Наконец дошли до места. Когда толпа провожавших окружила нас, заняв все свободное пространство на ближайших аллеях и между памятниками, какой‑то протокольного вида человек, определенно имевший навык выступать на митингах и собраниях, стал возле гроба, снял шапку и начал прощальное слово.

Он проникновенно вещал о новой жизни, которая дала дорогу таким, как покойный, о новой Москве, для которой покойный, как и все, собравшиеся здесь, не жалел сил, и о том, как это не понравилось «некоторым из прежних»…

– Заказчик, – почти не раскрывая рта, пробормотал распорядитель, снова оказавшийся рядом с нами.

– Похорон или… – тем же манером спросил приятель.

– И того и другого. Как только он закончит – начинайте: гражданская панихида была на работе, – и исчез.

Когда проникновенная речь приблизилась к логическому завершению, я приподнял кадило, чтобы положить ладан, и в этот момент, как по команде, раздался трубный звук неимоверной силы: еще через мгновение с веток деревьев хлопьями посыпался снег и стало ясно, что играют Шопена, – оркестр замерзал где‑то впереди: в березняке, между могилами…

Чей‑то знакомый голос, долетавший из‑за спины, воссиливался перекричать буйство лужёных труб, и хотя, казалось бы, шансы были никак не равны, настойчивый вопль своего добился: инструменты стали поочередно смолкать. Но поскольку происходило это не по команде, а по наитию, то от ощущения оркестрантами непонятности происходящего умолкание превратилось в продолжительное действо: сначала исчезла всякая мелюзга вроде флейт, потом затихли кларнеты с фаготами, наконец умолкла самая большая труба. В наступившей тишине, когда слышны стали даже судорожные хрипы запыхавшегося распорядителя, который стоял на столике возле чьей‑то могилы, ударил вдруг барабан…

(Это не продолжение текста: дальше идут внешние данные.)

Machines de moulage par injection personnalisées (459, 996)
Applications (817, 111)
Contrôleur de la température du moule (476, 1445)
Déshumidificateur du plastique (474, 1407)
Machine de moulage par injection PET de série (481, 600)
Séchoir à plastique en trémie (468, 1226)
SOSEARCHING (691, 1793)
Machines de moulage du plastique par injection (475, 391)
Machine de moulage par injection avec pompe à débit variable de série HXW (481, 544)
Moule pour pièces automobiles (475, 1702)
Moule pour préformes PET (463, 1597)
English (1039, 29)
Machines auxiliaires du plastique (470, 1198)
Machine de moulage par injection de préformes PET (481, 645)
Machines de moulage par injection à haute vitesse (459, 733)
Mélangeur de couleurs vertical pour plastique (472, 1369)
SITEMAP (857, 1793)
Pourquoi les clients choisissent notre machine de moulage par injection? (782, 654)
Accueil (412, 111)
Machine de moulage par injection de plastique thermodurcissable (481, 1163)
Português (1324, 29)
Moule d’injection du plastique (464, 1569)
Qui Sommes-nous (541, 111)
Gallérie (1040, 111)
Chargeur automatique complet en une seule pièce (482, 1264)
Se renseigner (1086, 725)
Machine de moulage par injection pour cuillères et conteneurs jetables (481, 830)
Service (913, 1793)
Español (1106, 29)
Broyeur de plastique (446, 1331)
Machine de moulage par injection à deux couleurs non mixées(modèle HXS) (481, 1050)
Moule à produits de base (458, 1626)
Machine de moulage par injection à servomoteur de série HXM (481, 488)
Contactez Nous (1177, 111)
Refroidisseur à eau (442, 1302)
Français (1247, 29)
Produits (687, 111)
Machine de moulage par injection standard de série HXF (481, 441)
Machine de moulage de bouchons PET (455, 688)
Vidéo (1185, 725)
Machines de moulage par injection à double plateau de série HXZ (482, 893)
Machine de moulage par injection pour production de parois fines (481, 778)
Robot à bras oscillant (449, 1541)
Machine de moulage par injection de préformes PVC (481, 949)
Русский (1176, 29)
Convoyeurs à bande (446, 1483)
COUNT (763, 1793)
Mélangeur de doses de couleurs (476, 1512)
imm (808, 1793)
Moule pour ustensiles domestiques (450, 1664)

И напрасно. Потому что распорядитель на пределе возможностей человеческого голоса высказал барабанщику несколько замечаний, касающихся и его самого, и барабана. Тут какой‑то офицер, стоявший неподалеку от нас, приподнялся на носках и махнул рукой: хватит орать, мол… И тогда за нашими спинами грянул винтовочный выстрел. Все инстинктивно пригнулись.

– Недостреляли, что ли? – спросил я приятеля.

– Может, и недостреляли, – спокойно сказал он, осматриваясь. – Но вообще‑то там стоит почетный караул… Только почему – одиночный выстрел, они же должны залпом?..

– Покойник что, был военным? – не понял я.

– Да он и в армии никогда не служил, – шепнул возникший распорядитель, – я ж говорю: на всю катушку похороны заказали: с оркестром, священником, караулом…

– А что за выстрел? – поинтересовался приятель.

– Да солдатик один, новобранец, перепутал: вояка какой‑то рукой замахал, он и шарахнул… Начинайте, отцы… Только, по возможности, рук не подымайте… И какой придурок скомандовал оркестрантам?..

Кадило я раздувал, не поднимая руки, согнувшись.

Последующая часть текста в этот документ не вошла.